FavreWatch: The 'value' of training camp

EDEN PRAIRIE, Minn. -- Few of us liked the idea of Brett Favre showing up in Minnesota this summer more than three weeks after the rest of his teammates, having skipped the entirety of training camp. We assumed it would steepen his learning curve and make him vulnerable to the kind of muscle pulls and ill-timed soreness normally associated with players who miss camp.

But as we approach the dreaded Week 13 wall with Favre showing no signs of physical breakdown, it’s time to consider another possibility: Did Favre actually benefit from missing three additional weeks of wear and tear?

Speaking Wednesday at the Vikings’ practice facility, Favre acknowledged “there is something to that” and reiterated that training camp is more important for younger players.
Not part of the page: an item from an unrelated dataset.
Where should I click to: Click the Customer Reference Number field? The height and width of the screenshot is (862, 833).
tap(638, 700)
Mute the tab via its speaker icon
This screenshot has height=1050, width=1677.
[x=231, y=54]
“Do I think training camp is long?” he asked. “I think for older players it probably is, because you don’t play in every [preseason] game. But I really feel like it almost helped me as far as -- I’m not talking about my arm -- the rest [of his body]. Not that I get hit in training camp, and I may be wrong. … But the dropping back, running around, the physical and mental strain that [regular season] games have on you, I feel that. To think that I would have had three more weeks of camp, and this sounds like I’m lobbying for something, and that’s not true. ...”

Favre didn’t finish that thought, but he didn’t have to. It would be hard for anyone to argue that he missed out by skipping training camp. There’s no way to measure these things, but it’s worth considering that the decision has actually helped keep him fresher for longer this season.

Consider the chart below. Favre not only is on an MVP pace, but he should shatter every mark for longevity and performance associated with NFL quarterbacks. So for everyone asking whether Favre will play next season, I can say one thing: I’ll let you know on or around Aug. 20, 2010.